Emily smiled at him. "You always were a sweet-talkin' man. Probably why I fell for you. Why don't you get a couple of bottles of beer out of the icebox? Supper should be ready in about two shakes."

The beer was homebrew; Alabama had gone dry a couple of years before, which meant they didn't ship Jax up from New Orleans any more. As he yanked the corks out of the bottles, Pinkard supposed going dry was a good thing for a lot of people. But a beer every now and then didn't seem to him like drinking-and it went awful well with chicken and dumplings.

He handed one bottle to Emily, then cautiously swigged from the other. With homebrew, you never could tell what you'd get till you got it. He nodded in satisfaction and took a longer pull. "Old Homer, he did this batch pretty good."

Emily drank, too. "He's done worse, I'll tell you that," she agreed. "Why don't you go sit down, and I'll bring out supper."

The chicken was falling-off-the-bone tender. He used the cornmeal biscuits to sop up the gravy on his plate. As he ate, he told Emily about the planter who'd come to the foundry looking for his field hands. "We got more work to do now than we got people to do it, a lot more," he said, and mentioned how Negroes were doing white men's work on the night shift.

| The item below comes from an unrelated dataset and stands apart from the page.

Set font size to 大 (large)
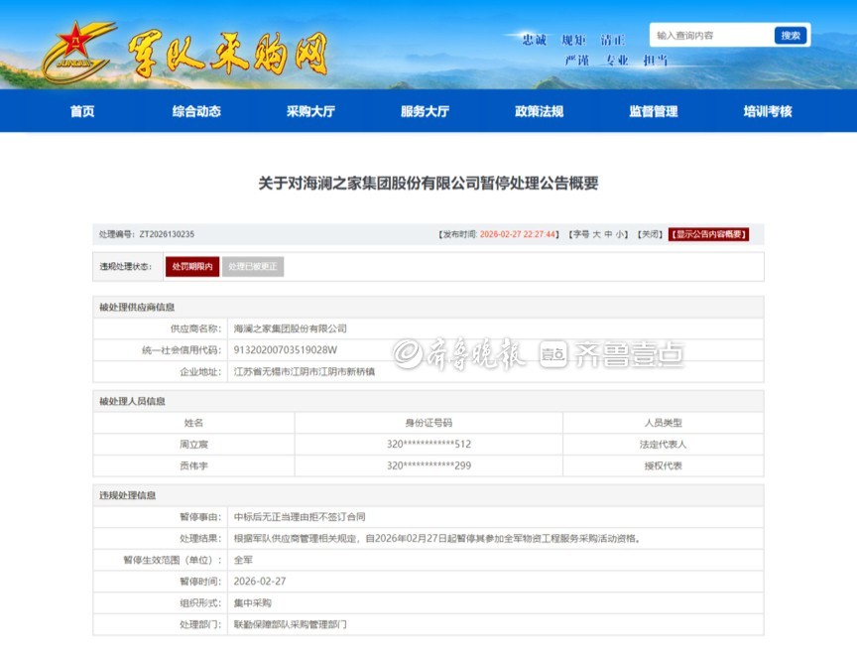 pyautogui.click(x=596, y=235)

She paused before answering. It wasn't a full-mouth pause; she was thinking something over. At last, she said, "I went into town today to get some groceries- so much cheaper than the company commissary, when we've got the cash money to pay for things right there- and they were talkin' about that same kind of thing, about how there's so much work and not enough hands. It's not just the foundry. It's all over the place. Grocer Edwards, he was grumbling how he'd had to raise his clerk's pay twice since the war started to keep him from goin' off and workin' in one o' them ammunition plants."

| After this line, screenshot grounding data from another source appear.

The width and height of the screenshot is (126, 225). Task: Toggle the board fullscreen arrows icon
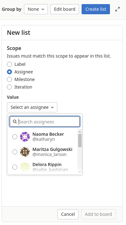click(117, 9)
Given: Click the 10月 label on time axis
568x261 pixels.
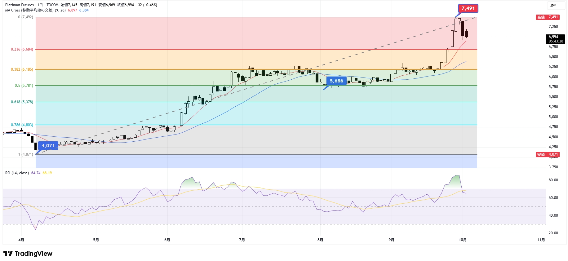Looking at the screenshot, I should (463, 240).
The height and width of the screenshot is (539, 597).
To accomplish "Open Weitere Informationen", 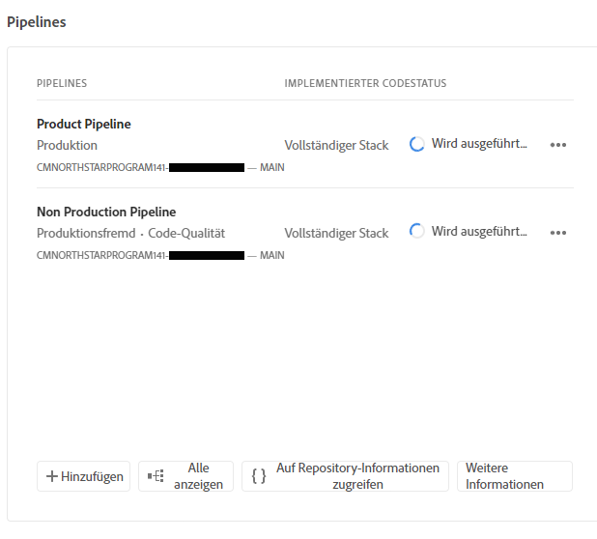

"Wish somebody'd go an' raise my pay," Jeff said. "Way things look, they're liable to end up cuttin' it instead." Once more, he summarized part of what he and Bedford Cunningham had said.

"They aren't hiring niggers to work at the ammunition plants here abouts- I know that for a fact," Emily said. She paused again, so long that Jeff wondered if something was really wrong. Then, instead of going on, she got up, carried the plates to the sink, and lighted the kerosene lamp that hung not far from the table. Only after that did she continue, in a rush: "I hear tell they are hiring women, though. Dotty Lanchester- I ran into her at the grocer's- she says she's gonna start next week. She says they really want women: what with sewin' and everything, we're good with little parts an' stuff, an' shells have 'em, I guess, even if you wouldn't think it to look at 'em."

" Milo 's letting Dotty go to work at a factory?" Pinkard said, surprised. If your wife had to work, that meant you couldn't support her the way you should. Shiftless wasn't a name you wanted to wear.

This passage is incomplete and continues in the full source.